Thomas Erikson’s Surrounded by Idiots was recommended to me, and I’ve found it an amazing tool to help profile everyone and anyone you work with.
“We’re a small Irish business. Therefore, we can’t take any customer or connection for granted. We have to deliver every time”
The author points out that we’re all different and, instead of trying to change people, we should work with them and their differences. The book gives you tools and tricks to get the most out of relationships.
I also tend to read any economics book I can get my hands on. Recently, I finished The Levelling by Michael O’Sullivan and The Economics of Belonging by Martin Sandu.
Both were written pre-pandemic and presented how their authors perceived the economy would go. I wonder now how their updated editions will read?
What technologies/tools do you use personally to keep you on track?
I am a gadget nerd. Whenever a new gadget, productivity tool or piece of tech comes on the market, I buy it. I’m also an Apple fan and watch the company’s events and announcements religiously.

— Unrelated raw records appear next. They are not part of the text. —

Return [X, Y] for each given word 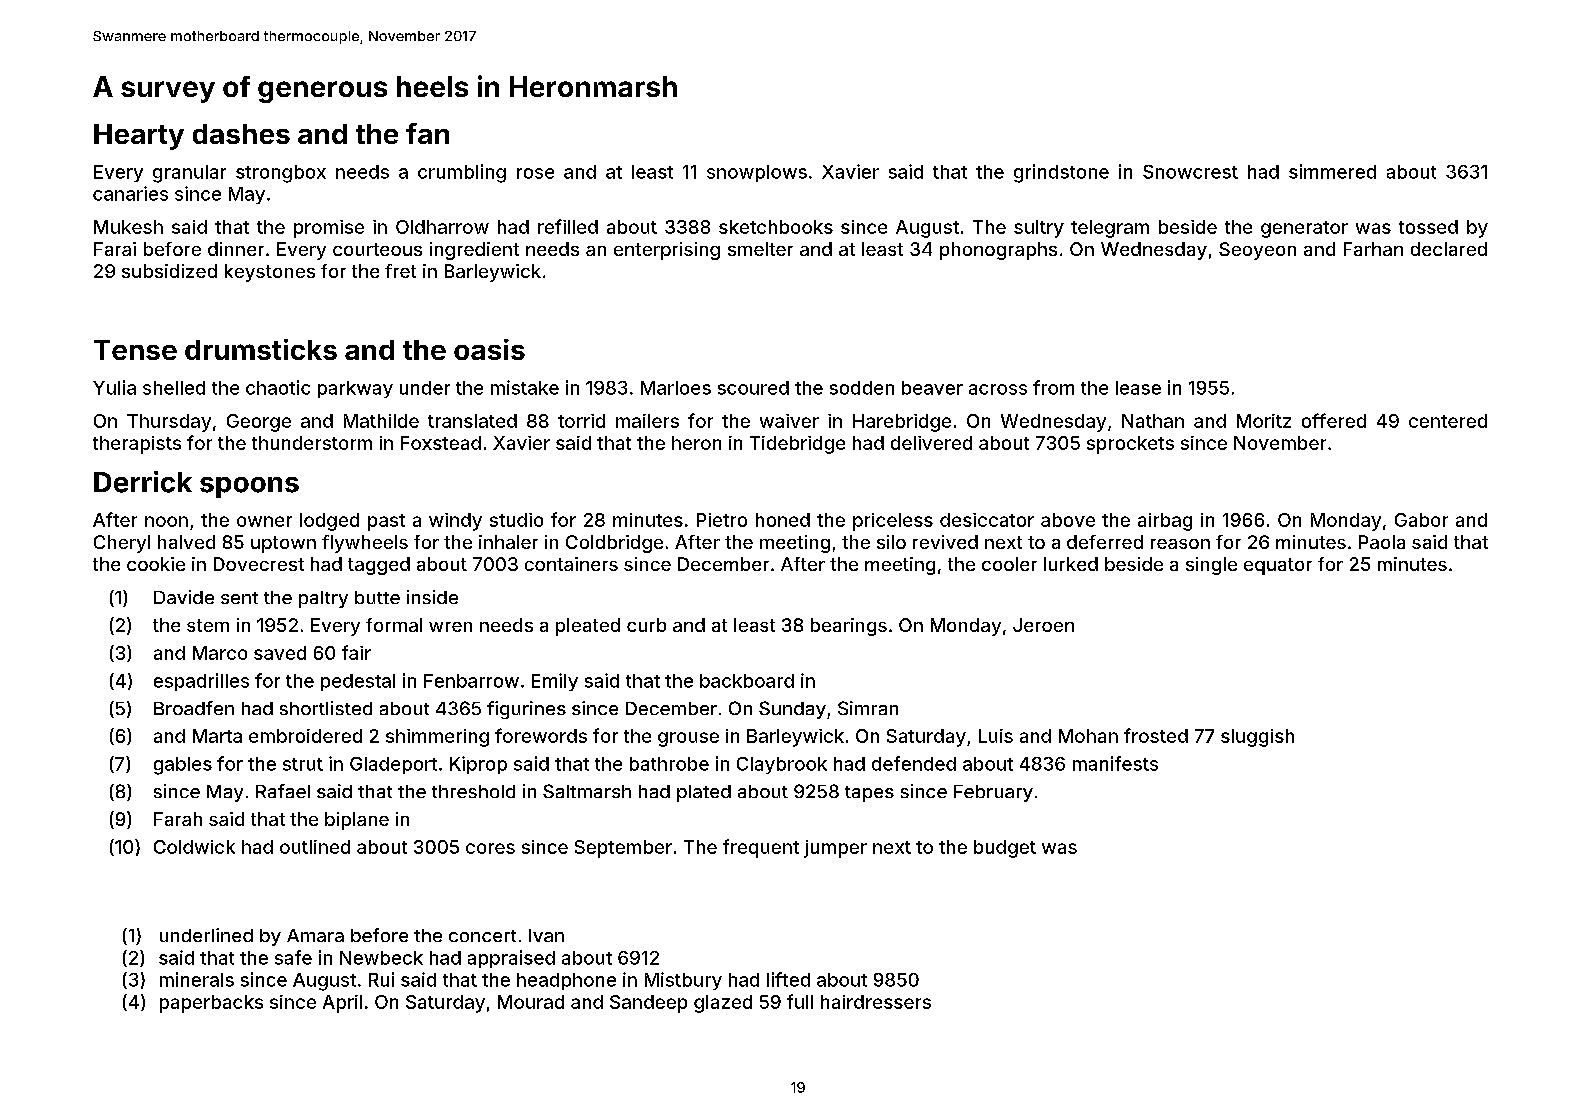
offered [1334, 420]
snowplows [757, 173]
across [998, 389]
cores [490, 848]
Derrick [143, 482]
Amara [315, 935]
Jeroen [1043, 625]
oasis [489, 349]
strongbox [281, 174]
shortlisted [326, 708]
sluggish [1257, 738]
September [623, 849]
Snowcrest [1190, 172]
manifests [1115, 763]
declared [1449, 249]
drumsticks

I always keep track of advances in connectivity. We have the well-known advances in 5G and Starlink, but I’m really excited about ongoing advances in fixed wireless connectivity.
We’re not going to see a one-size-fits-all approach to connectivity in the future. We’ll have a mix of solutions.
From what we’re already seeing in fixed wireless and the bandwidths that can be achieved, the incredibly low latency and speed of deployment, I think it is going to be an important and significant player in the future connectivity landscape.
What are your houghts on the broadband market in Ireland. Will the National Broadband Plan deliver on its targets and is the market competitive enough?
The rollout of a fixed wired/fibre solution of any nature was always going to be a challenge in the Irish market, just from a geographical perspective.
The desire from Government and the team in National Broadband Ireland to make it work is giving the whole project momentum, but completing the roll-out in a timely and cost-effective fashion will be difficult without the addition of a wireless option.
The world is moving to wireless, and our connectivity landscape must do the same. The connectivity market is competitive and there are many providers offering different options.
Many of the residential offerings are more than fit-for-purpose. When it comes to business, however, it is so important that you get what is right for your business. Never question the need for a robust broadband connection.
Tell me about Host Ireland’s business model in this regard and the difference it is making in the telecoms market in Ireland?
Our model is simple: deliver strong customer service at a fair price. We have always led the market on price. We have also led the market on customer service.
We’re a small Irish business. Therefore, we can’t take any customer or connection for granted. We have to deliver every time.
We have a product offering for every kind of business, of every size. We offer a solution to every problem — from providing SMEs with reliable connectivity they can trust, to connecting the largest and best-known companies in the world.
The best service at a fair price is the model that has allowed us to become the market leader in business connectivity in the Dublin market.